Consulting Experts and Improper Contact
As the usage of consulting experts increases, so does the need for vigilance with respect to an issue that often does not make it into reported opinions – the problem of allegedly improper contact with an opponent’s expert. Because consulting experts do not have to be, and usually are not disclosed, innocent contact with an opponent’s consultant happens with some frequency. The “trick” is what happens after that initial, innocent contact.
The complications from this type of contact were highlighted recently in Mid-America Agri Products/Horizon LLC v. Rowlands, No. S-12-473, 2013 WL 3783865 (Neb. July 19, 2013). There the Nebraska Supreme Court considered the remedies that should be employed where plaintiffs admittedly had engaged an expert who first was consulted by defense counsel.

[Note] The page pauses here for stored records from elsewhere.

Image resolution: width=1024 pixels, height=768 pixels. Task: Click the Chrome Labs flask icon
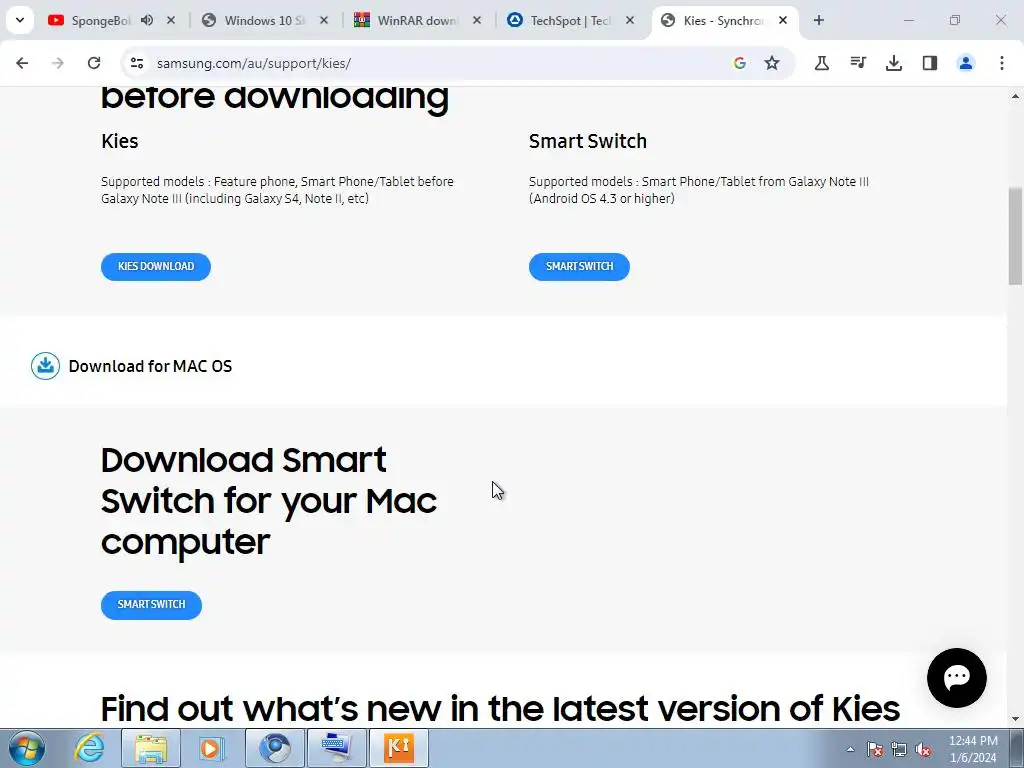click(822, 63)
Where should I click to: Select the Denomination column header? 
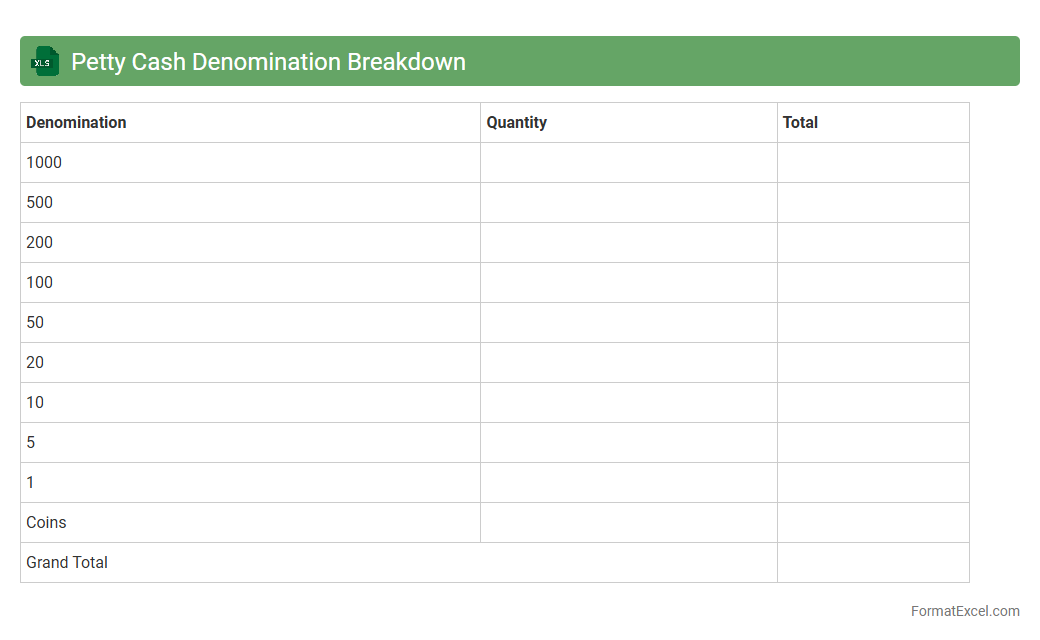76,122
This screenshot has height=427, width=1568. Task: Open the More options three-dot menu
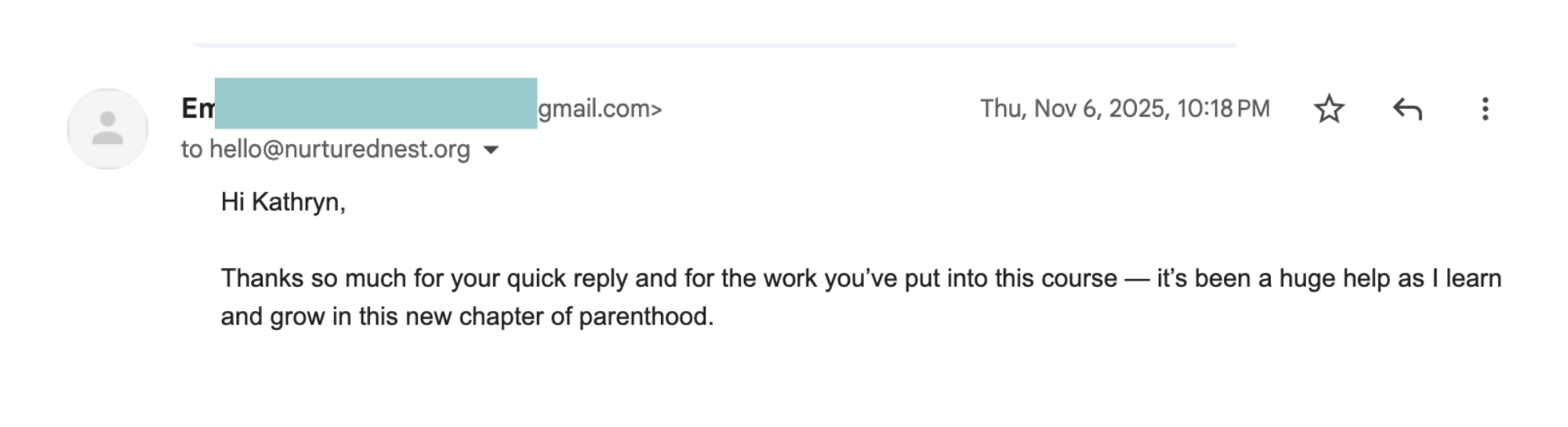[1485, 109]
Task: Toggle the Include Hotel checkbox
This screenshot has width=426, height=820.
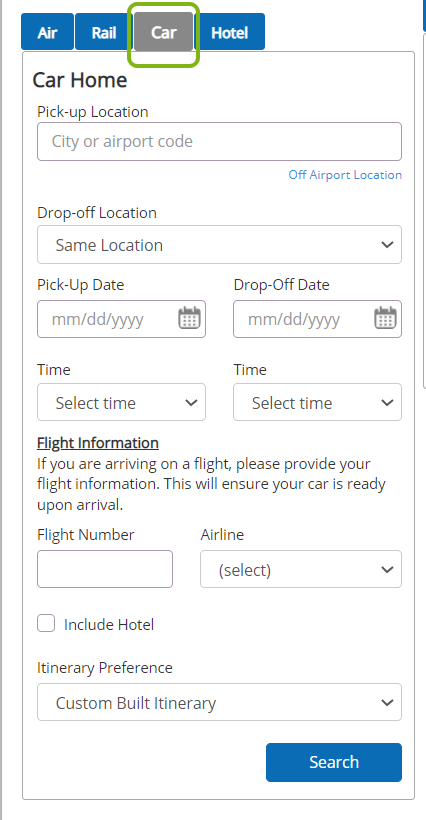Action: tap(46, 623)
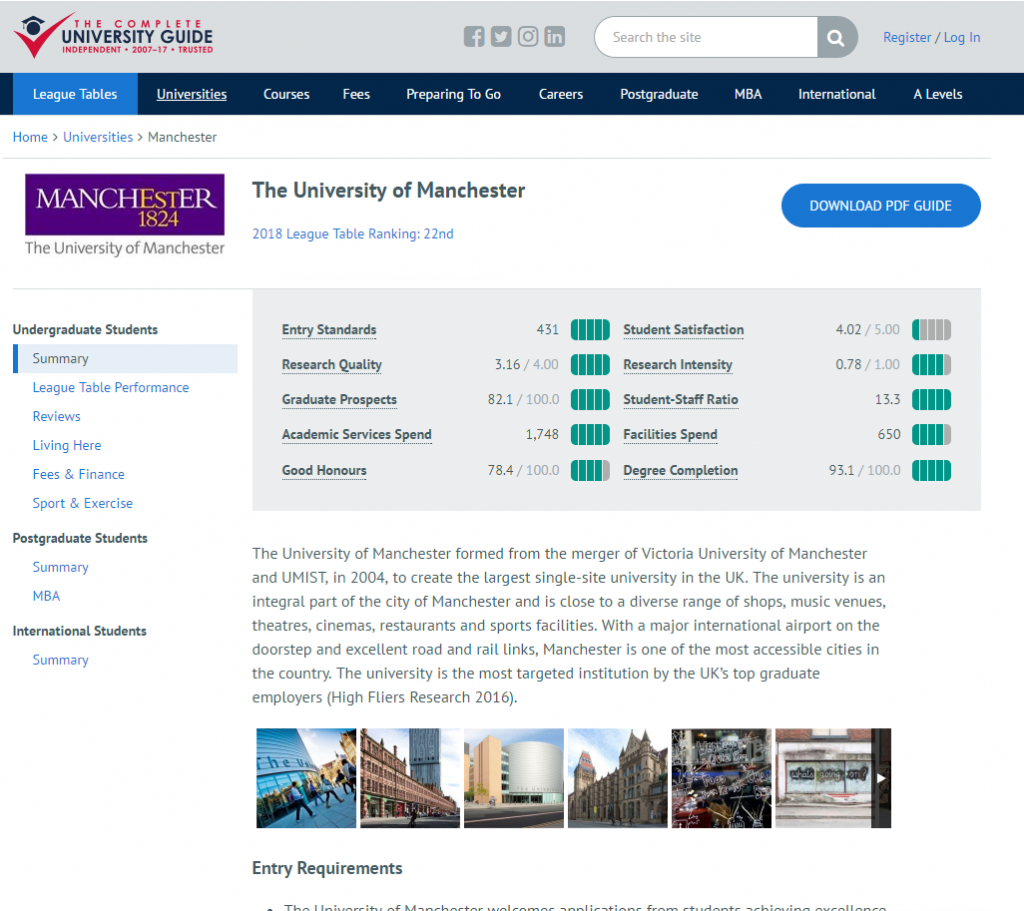Click the Manchester 1824 university logo
The width and height of the screenshot is (1024, 911).
pos(125,215)

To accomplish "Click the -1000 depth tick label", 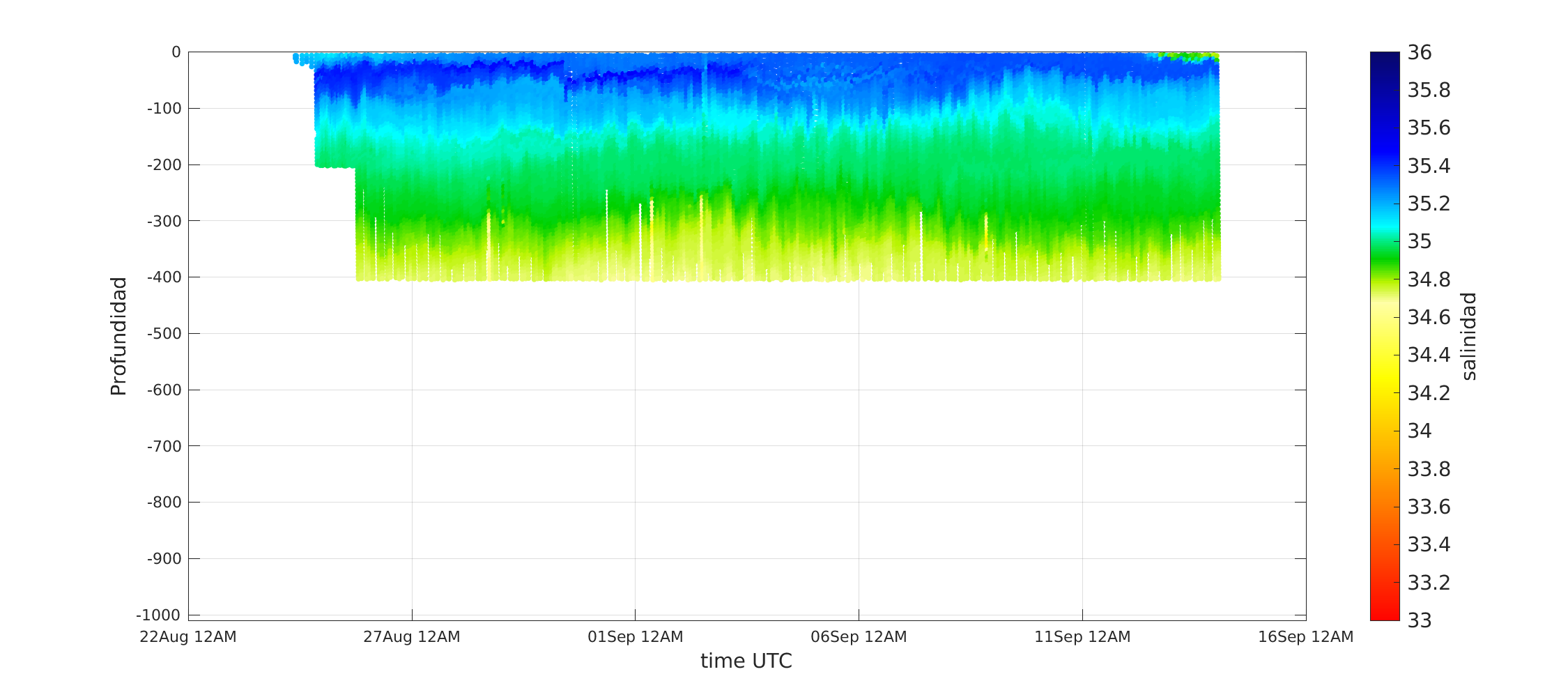I will pos(158,615).
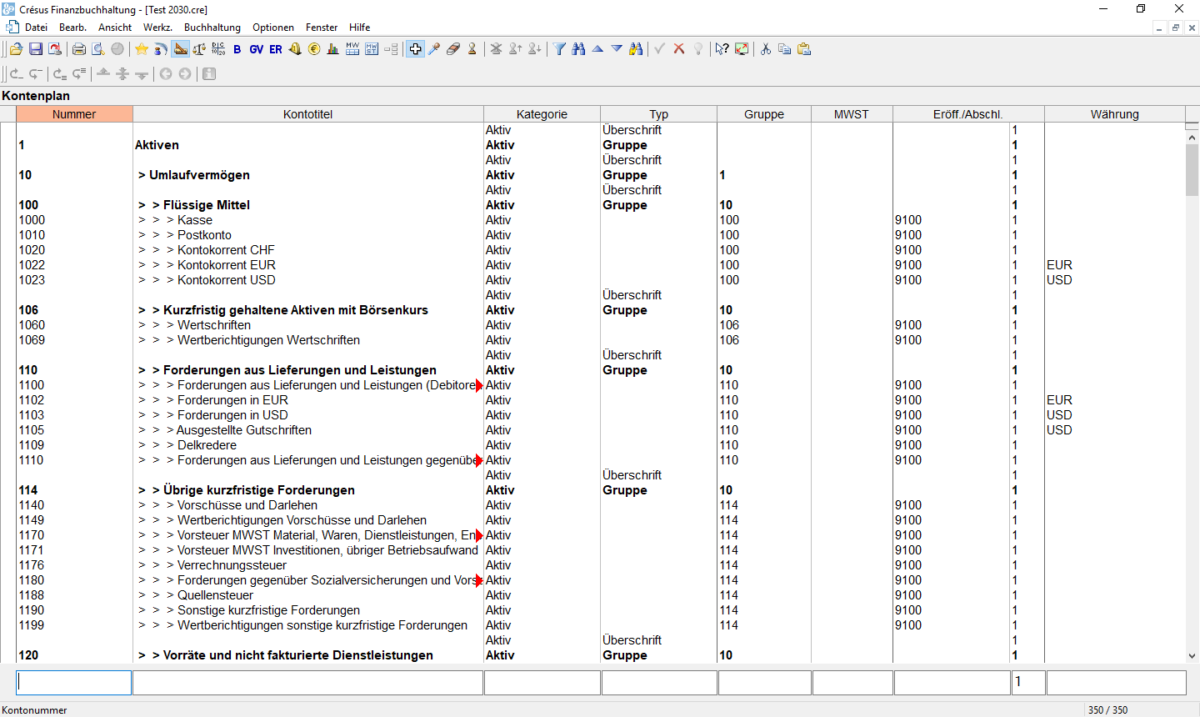
Task: Click the funnel filter icon
Action: click(559, 49)
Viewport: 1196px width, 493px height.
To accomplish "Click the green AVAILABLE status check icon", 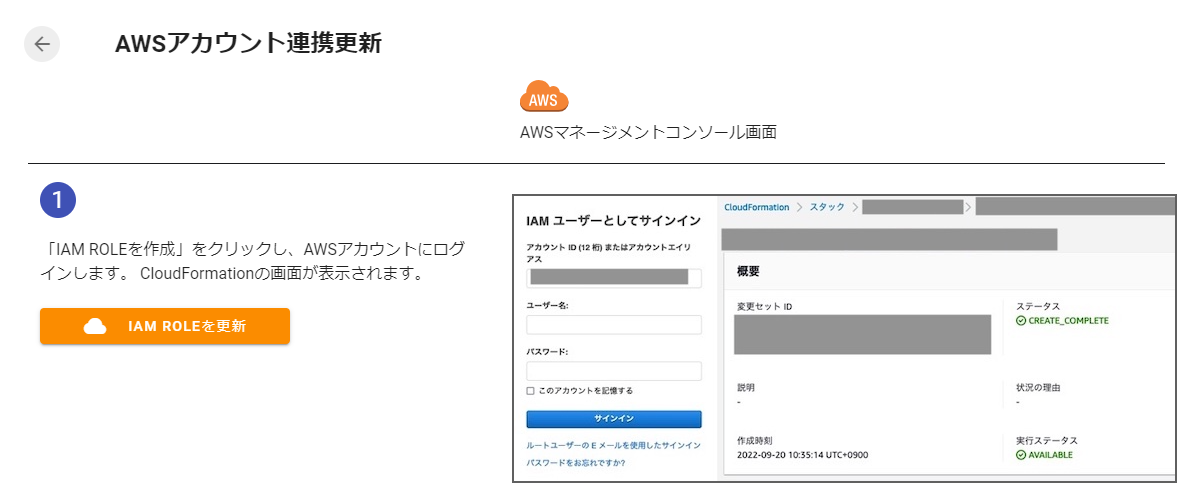I will 1021,455.
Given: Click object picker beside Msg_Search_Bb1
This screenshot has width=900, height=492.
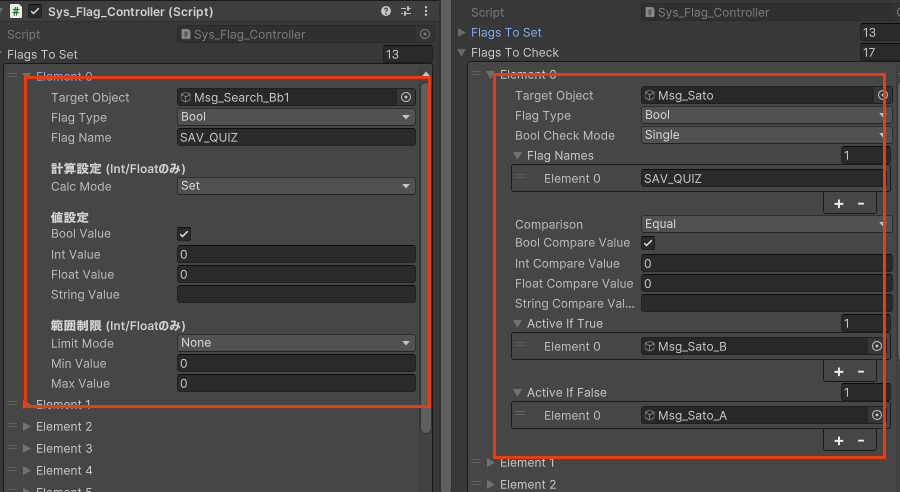Looking at the screenshot, I should coord(406,98).
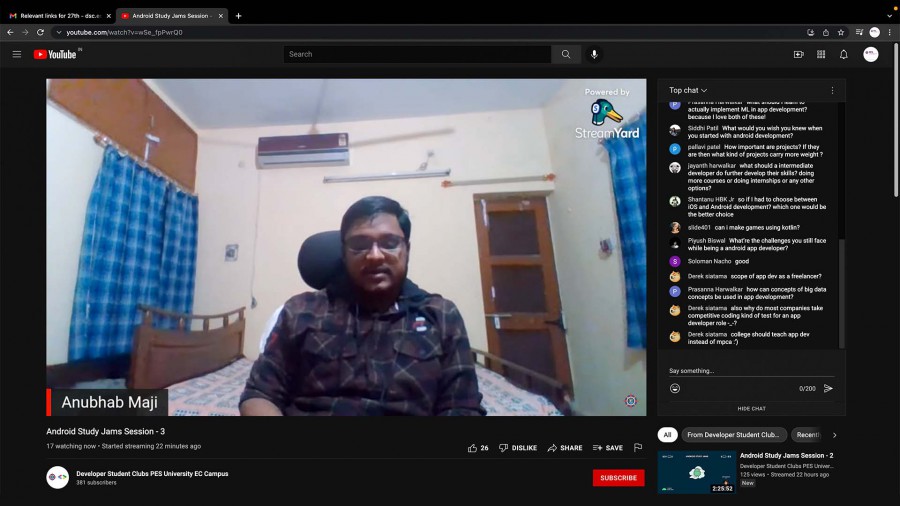Open the Create video camera icon

click(798, 54)
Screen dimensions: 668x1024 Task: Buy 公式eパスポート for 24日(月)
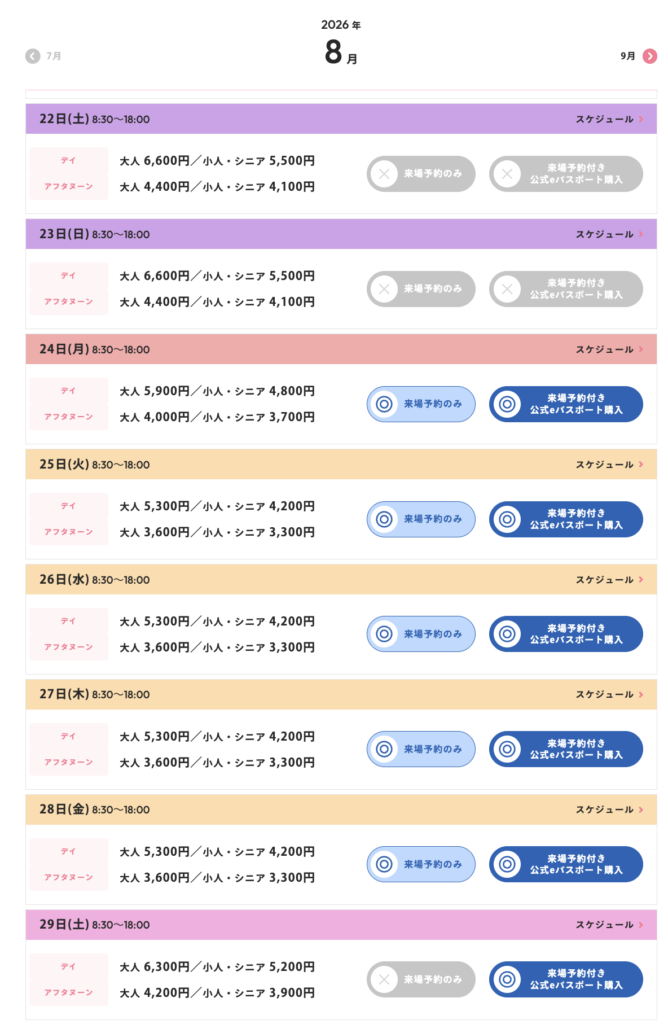tap(566, 404)
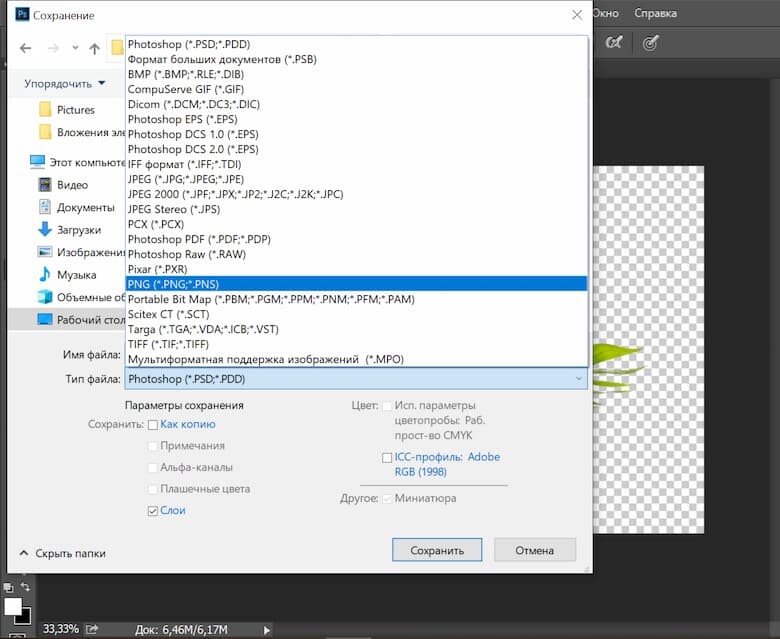This screenshot has width=780, height=639.
Task: Uncheck the Слои checkbox
Action: point(153,511)
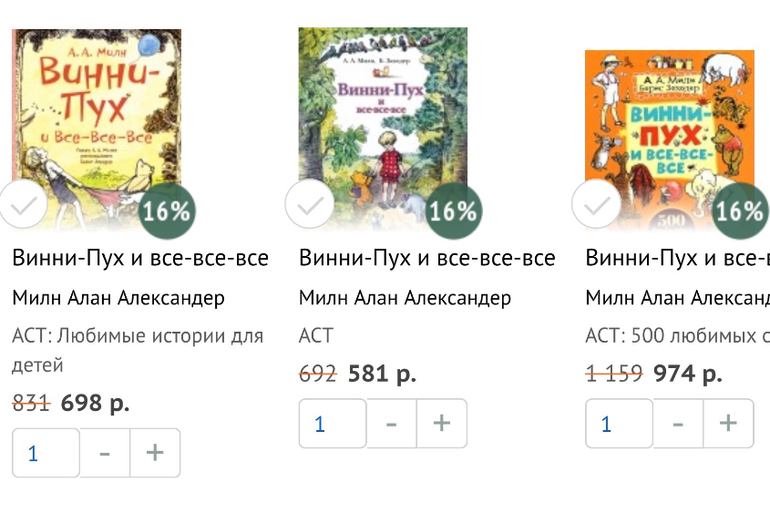Click the 16% discount badge on second book

453,211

In a nutshell, the facts were that defense counsel contacted the expert in question and shared confidential thoughts and impressions about the case. When defense counsel later began preparing his experts for trial, the expert in question advised apparently for the first time that he was uncomfortable testifying for the defendants because of a relationship the expert had with some of the owners of the plaintiff corporations. (Still the expert billed defense counsel for some of their conversations). When plaintiffs’ counsel later contacted the expert about possibly testifying in the case, the expert advised that he “believed another lawyer had contacted him regarding the same case” but he did not remember the attorney’s name.
Plaintiffs engaged the expert. In what doubtlessly was a surprising development, defense counsel learned that plaintiffs had retained the expert when plaintiffs disclosed the expert’s report. After extensive, factually intensive motion practice that ultimately made its way to the Nebraska Supreme Court, the expert was disqualified from all expert roles in the case, including all non-testifying consulting expert roles.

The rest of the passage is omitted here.